The real tragedy of Pol’s intervention is a missed opportunity to herald the exhaustion of irony. Only this would provide a sufficient preface to the radically unambivalent gesture that followed the One Nation affair. Of course, Bush could have responded with a heroic portrait of Pauline Hansen, in the style of Komar & Melamid, but that risked the even greater danger of becoming a direct endorsement of the movement’s leader.

No. Now that images circulate so widely, artistic intentions can no longer keep up with their subjects. In this situation, the best response is to create a work for which intention is irrelevant. Rather than a plaything of political interests, Bush now prefers to place himself at the dead centre of power.

The quandary of success

The curious question we ask ourself now is: ‘What follows?’ If Bush has successfully punctuated the progress of art, then we may well expect nothing to ensue. On the other hand, a cynical person might expect that the deracinated galleries would eventually adorn their tunnels as temporary exhibition spaces. What is not so easily imagined is the consequence of success. Will the ultimate triumph over art be to see masterpieces hung in McDonalds Restaurants?
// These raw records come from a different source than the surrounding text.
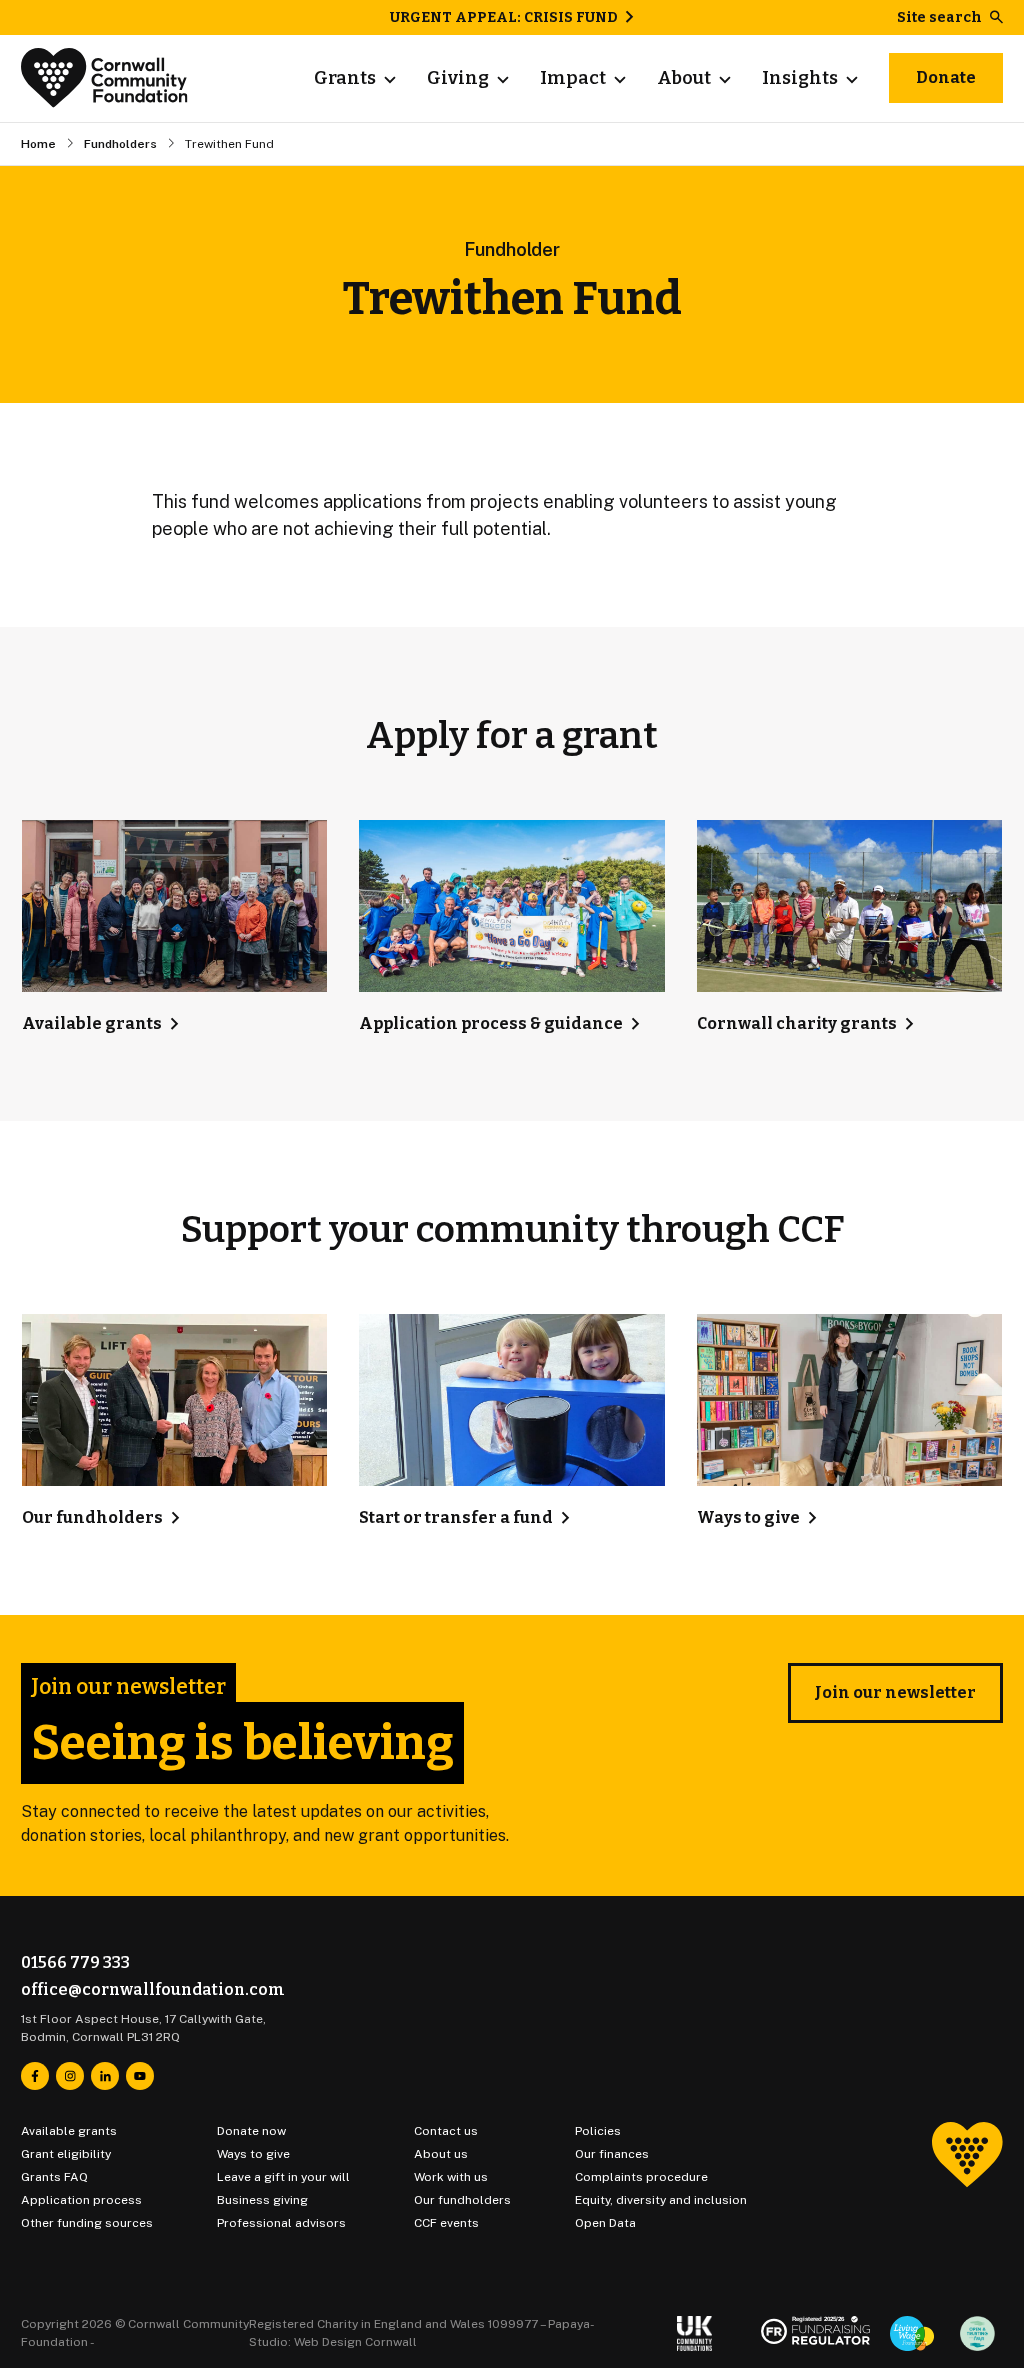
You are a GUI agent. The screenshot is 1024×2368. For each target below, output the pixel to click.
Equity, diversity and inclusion (661, 2200)
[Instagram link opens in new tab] (70, 2076)
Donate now (251, 2131)
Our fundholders (462, 2200)
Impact (573, 78)
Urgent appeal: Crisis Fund (504, 17)
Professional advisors (281, 2223)
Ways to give (253, 2154)
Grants (345, 78)
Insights (800, 78)
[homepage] (104, 78)
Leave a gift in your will (283, 2177)
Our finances (612, 2154)
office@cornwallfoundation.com (153, 1989)
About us (441, 2154)
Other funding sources (87, 2223)
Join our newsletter (895, 1692)
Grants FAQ (54, 2177)
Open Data (605, 2223)
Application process (81, 2200)
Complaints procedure (641, 2177)
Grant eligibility (66, 2154)
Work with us (451, 2177)
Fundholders (120, 144)
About (684, 78)
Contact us (446, 2131)
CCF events (446, 2223)
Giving (458, 78)
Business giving (262, 2200)
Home (38, 144)
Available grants (69, 2131)
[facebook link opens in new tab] (35, 2076)
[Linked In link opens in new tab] (105, 2076)
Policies (598, 2131)
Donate (946, 77)
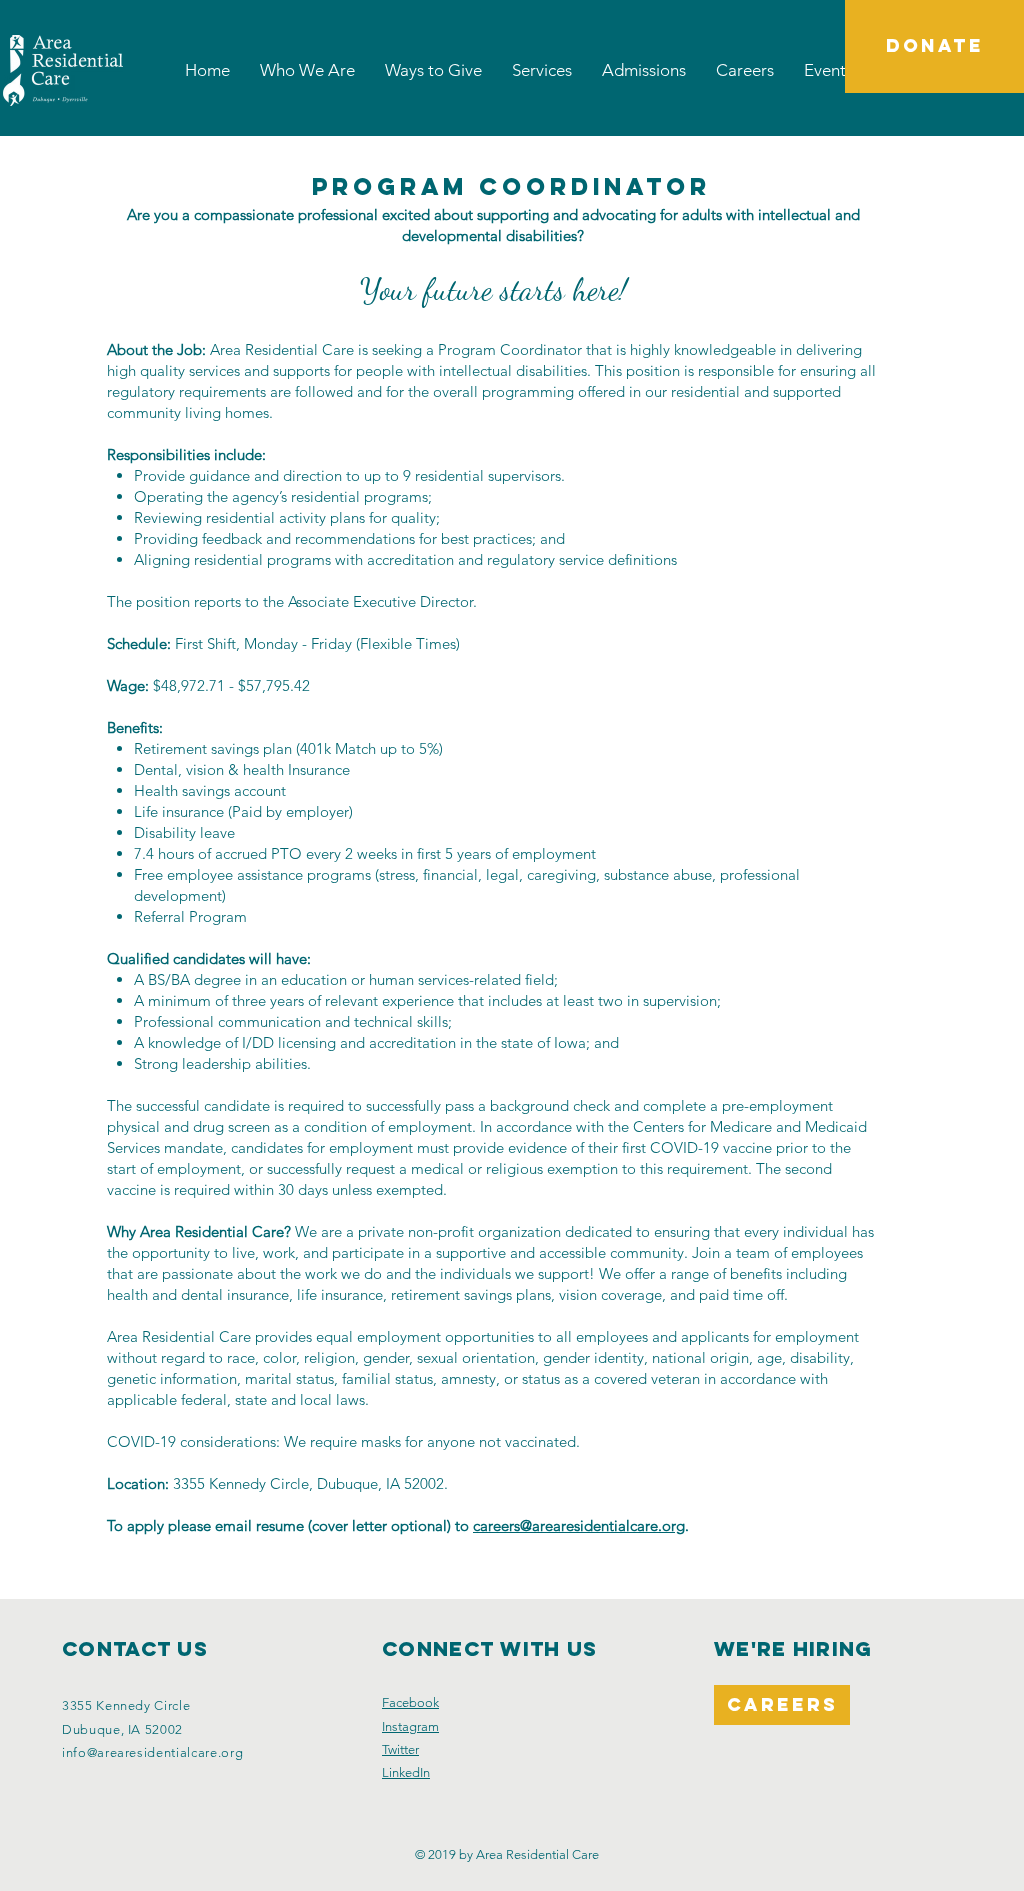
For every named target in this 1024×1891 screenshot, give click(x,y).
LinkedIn (406, 1772)
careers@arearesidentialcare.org (579, 1525)
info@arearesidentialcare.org (152, 1752)
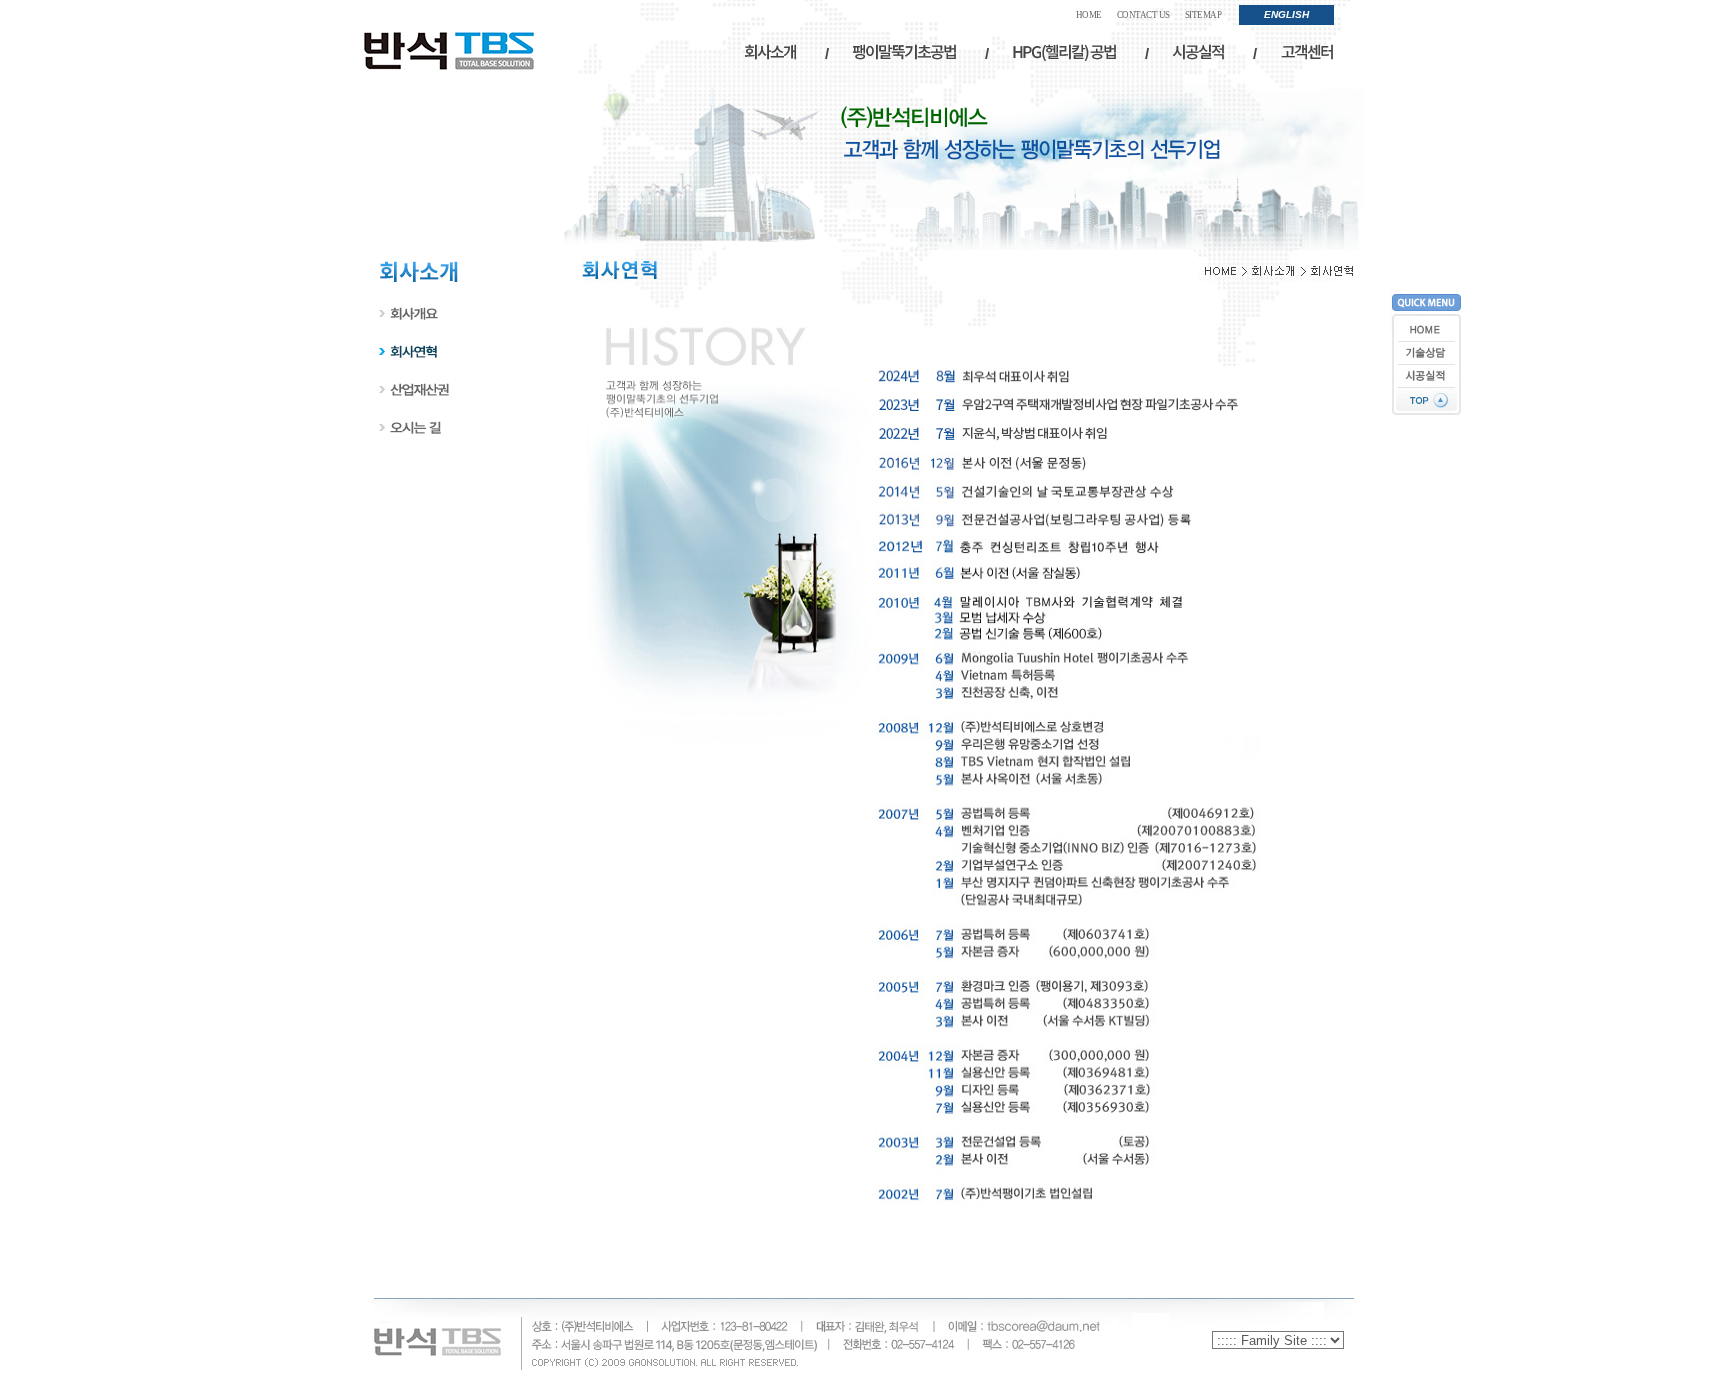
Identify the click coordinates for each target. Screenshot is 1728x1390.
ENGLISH (1286, 14)
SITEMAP (1203, 15)
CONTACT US (1143, 15)
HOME (1089, 15)
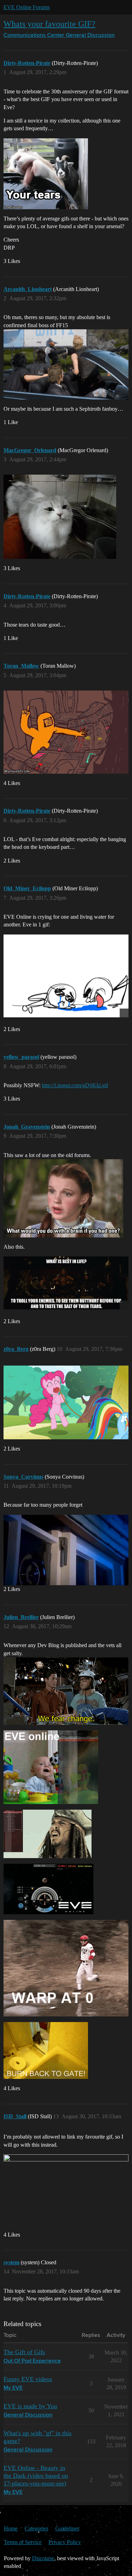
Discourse (43, 2558)
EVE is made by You (30, 2406)
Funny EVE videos (28, 2379)
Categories (36, 2528)
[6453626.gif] (66, 976)
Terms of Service (23, 2542)
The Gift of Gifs (24, 2352)
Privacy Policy (65, 2542)
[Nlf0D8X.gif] (66, 1282)
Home (11, 2528)
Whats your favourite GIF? (49, 23)
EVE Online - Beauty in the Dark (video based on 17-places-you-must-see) (36, 2475)
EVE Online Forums (27, 7)
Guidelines (67, 2528)
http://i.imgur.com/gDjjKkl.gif (75, 1085)
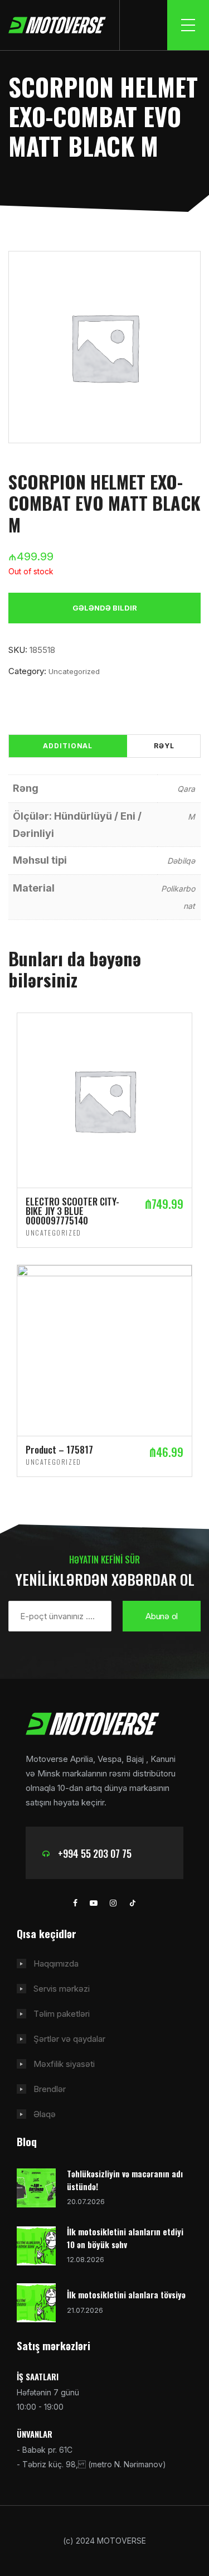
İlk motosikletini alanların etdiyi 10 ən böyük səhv (125, 2237)
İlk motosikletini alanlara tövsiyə (126, 2294)
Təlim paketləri (61, 2013)
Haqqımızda (56, 1963)
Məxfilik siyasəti (64, 2064)
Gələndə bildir (104, 607)
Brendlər (49, 2089)
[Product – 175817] (104, 1349)
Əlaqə (44, 2114)
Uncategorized (74, 671)
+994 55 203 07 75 (95, 1853)
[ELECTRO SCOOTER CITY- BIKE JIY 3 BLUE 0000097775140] (104, 1100)
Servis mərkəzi (61, 1988)
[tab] (67, 746)
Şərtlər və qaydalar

Perhaps it is the questions we now ask ourselves in the wake of Bush’s quarry that is his real achievement.

Would you buy a painting from this man?


[1] Her story is accessible online at “http://home.mira.net/~dpol/sf/sfhome”

[2] In Hegelian terms, this call to action represents a move away from the flower religion (‘self-less idea of self’) to the animal religion (‘being for self’) with its ‘earnestness of warring life’. Such conflict is no doubt likely to proceed with inevitable attempts to fill in the tunnels.